In reviewing some interview notes, I saw this segment from an interview with someone who works for the Earth System Grid. ESG is planning to add observational data to the data portal in addition to its current collection of model data. I asked him what it will be like to move from a system that handles just data output from models to include data collected from observational systems. His reply:
“Oh yeah it’s going to be a big jump. Because the model data is easy compared to the observational data…”
“What makes model data easy compared to observational data?”

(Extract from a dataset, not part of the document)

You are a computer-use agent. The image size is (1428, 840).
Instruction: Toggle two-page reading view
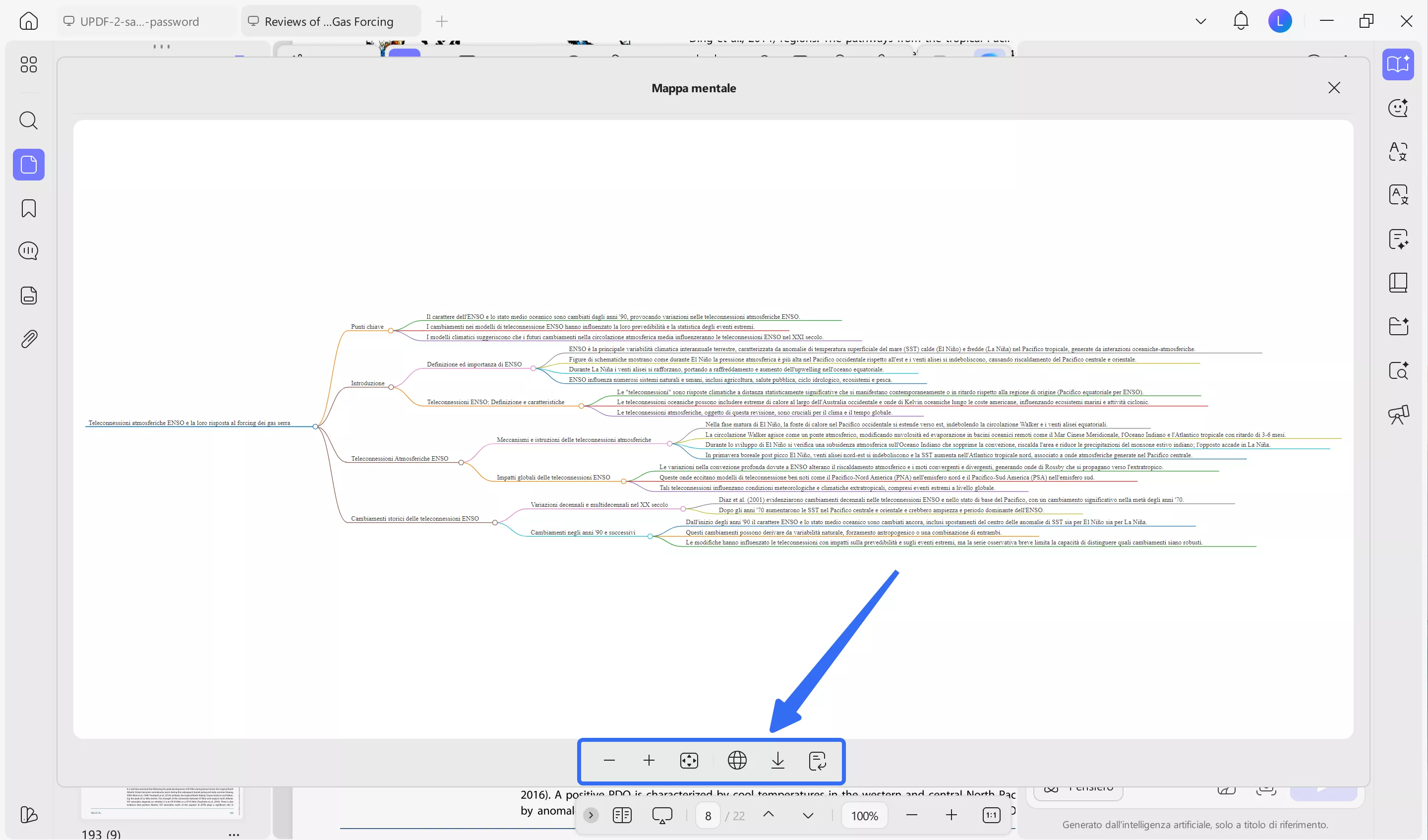click(x=622, y=815)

“Well, for one thing, it’s all already in a nice gridded format. I mean, you got the nice 2D and 3D pieces, that doesn’t tend to be any missing data, like… I mean, observational data requires all the work just to be able to take it from what the center says to something that human can use. And it’s already in a pretty well-defined format, either GRIB or NetCDF or something like that. It’s just probably… I mean, it’s… Since it’s an idealized representation of the world, I guess, in some ways the data is seen as kind of an idealized data format and data that it’s a lot easier to… Easier doesn’t mean easy but… I’m reading articles about observational data and I’ve accessed enough it that it’s really, really hard sometimes.”
We haven’t often had our three themes of monitoring, modeling, and memory come up as analytical concepts, but this instance was striking because it nicely showed a relationship between them. Idealized system for generating data results in an idealized data format that is easier to store. Model runs with non-idealized data can be repeated, keeping the data cleaner. I don’t want to pretend that model data is always clean or uncomplicated, but it does seem that in some real senses it could be simpler than observational data.